Additional fonts for some parts of the document can be established. To set a specific font for elements that use sans font style use \setCJKsansfont{} and for elements that are displayed in monospace font, such as verbatim environments, use the command \setCJKmonofont{}. You can refer to the list of Chinese fonts available on Overleaf here.

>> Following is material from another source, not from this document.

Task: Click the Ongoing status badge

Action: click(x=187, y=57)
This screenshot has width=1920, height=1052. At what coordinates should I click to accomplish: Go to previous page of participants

Notice that the last line in the example at the introduction is actually using Traditional Chinese characters. This is accomplished by the Fandol font (the default) because this font includes them. So, with the right font, you can actually typeset your document in both simplified and traditional Chinese. If you use a traditional- or simplified-only font, though, then characters whose glyphs are not available would not show up in the output PDF.

You may sometimes be using a different document class e.g. memoir or a thesis .cls provided by your university, but would still like like to use the ctex bundle. You can load the ctex package in this case:

\documentclass{UniThesis}
\usepackage{ctex}


# xeCJK with XeLaTeX

If the complete localisation ctex classes and package feels like an overkill and you just want to typeset some Chinese characters, you can use the xeCJK package.

\documentclass{article}
\usepackage{xeCJK}
\begin{document}

\section{前言}

\section{关于数学部分}

\end{document}


The xeCJK package only works when compiled with XƎLaTeX.

# CJKutf8 with pdfLaTeX

The CJKutf8 package can also be used to generate a document with pdfLaTeX. Chinese (and Japanese/Korean) text must be placed inside a CJK environment, so this is usually only convenient for documents in English with bits of Chinese text or vice-versa.

\documentclass{article}
\usepackage{CJKutf8}

\begin{document}

\begin{CJK*}{UTF8}{gbsn}

\section{前言}

\section{关于数学部分}

\end{CJK*}

\bigskip  %% Just some white space

You can also insert Latin text in your document

\bigskip  %% Just some white space

\begin{CJK*}{UTF8}{bsmi}

\end{CJK*}

\end{document}


The line \usepackage{CJKutf8} imports CJKutf8 which enables utf8 encoding for Chinese, Japanese and Korean fonts.

In this case every block of Chinese text must be typed inside a \begin{CJK*}{UTF8}{gbsn} environment. In this environment UTF8 is the encoding and gbsn is the font to be used. You can use gbsn or gkai fonts for simplified characters, and bsmi or bkai for traditional characters.